I posted my short turns already. My turns have more forward pressure, different posture, and less hip angulation, but otherwise are very similar. Let's see yours. (I have seen a number of your videos.) By the way, no one is talking about skidded turns. Steering during transition is not skidding. The ski is basically flat and also typically unweighted. Steering the ski at this time is hardly any different than running the ski straight, and will not look like skidding. Skidding is when the ski breaks out of the arc while up on edge, and as I stated before, that's not what's happening with Berger's turns.

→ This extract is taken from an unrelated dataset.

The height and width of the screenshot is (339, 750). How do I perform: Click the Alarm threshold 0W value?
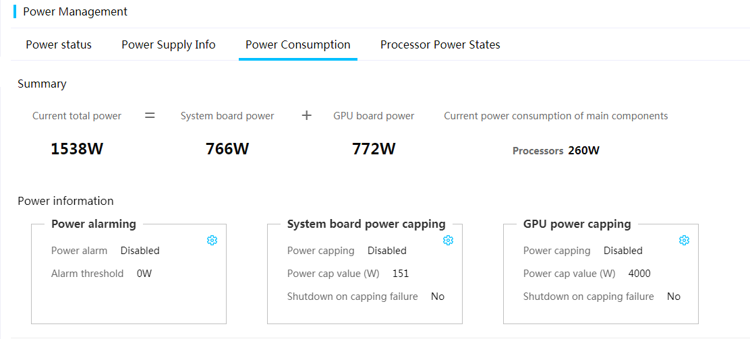coord(144,274)
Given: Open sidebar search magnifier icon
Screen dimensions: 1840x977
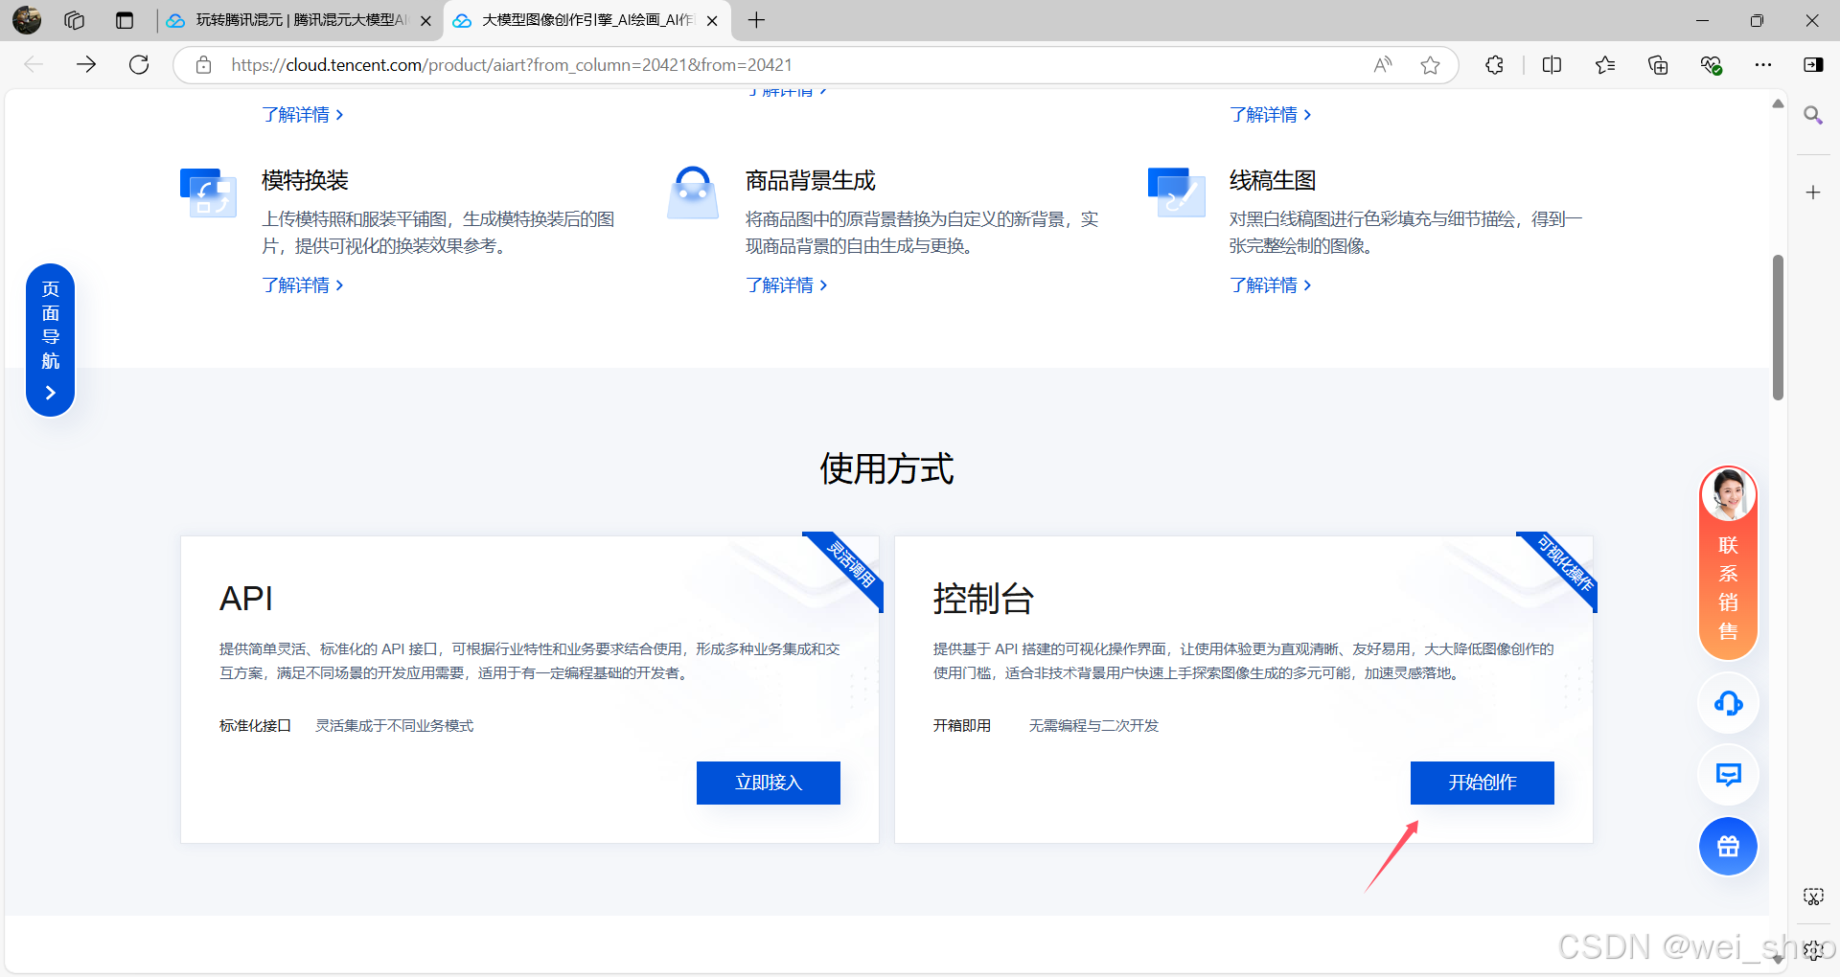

At a given speed the ski won't carve until it reaches a certain edge angle. Go 40 mph, and tip the ski slightly and see what happens. You won't carve the expected radius of the ski, nowhere close. The ski has to be up on edge a good bit, before it can start carving cleanly unless you're in very good conditions going slowly. This is one reason steering in the beginning of the turn is often employed. Otherwise, the ski will smear/skid until you can create enough edge angle to carve. So, to carve cleanly at high speeds, the ski needs to run straight through transition without pressure until the skis have moved across the body enough to angulate enough to apply high edge angles. That type of turn with no smearing or steering is a very specific, easy to identify turn, with very little room for variation, because it's locked in to the parameters of the ski.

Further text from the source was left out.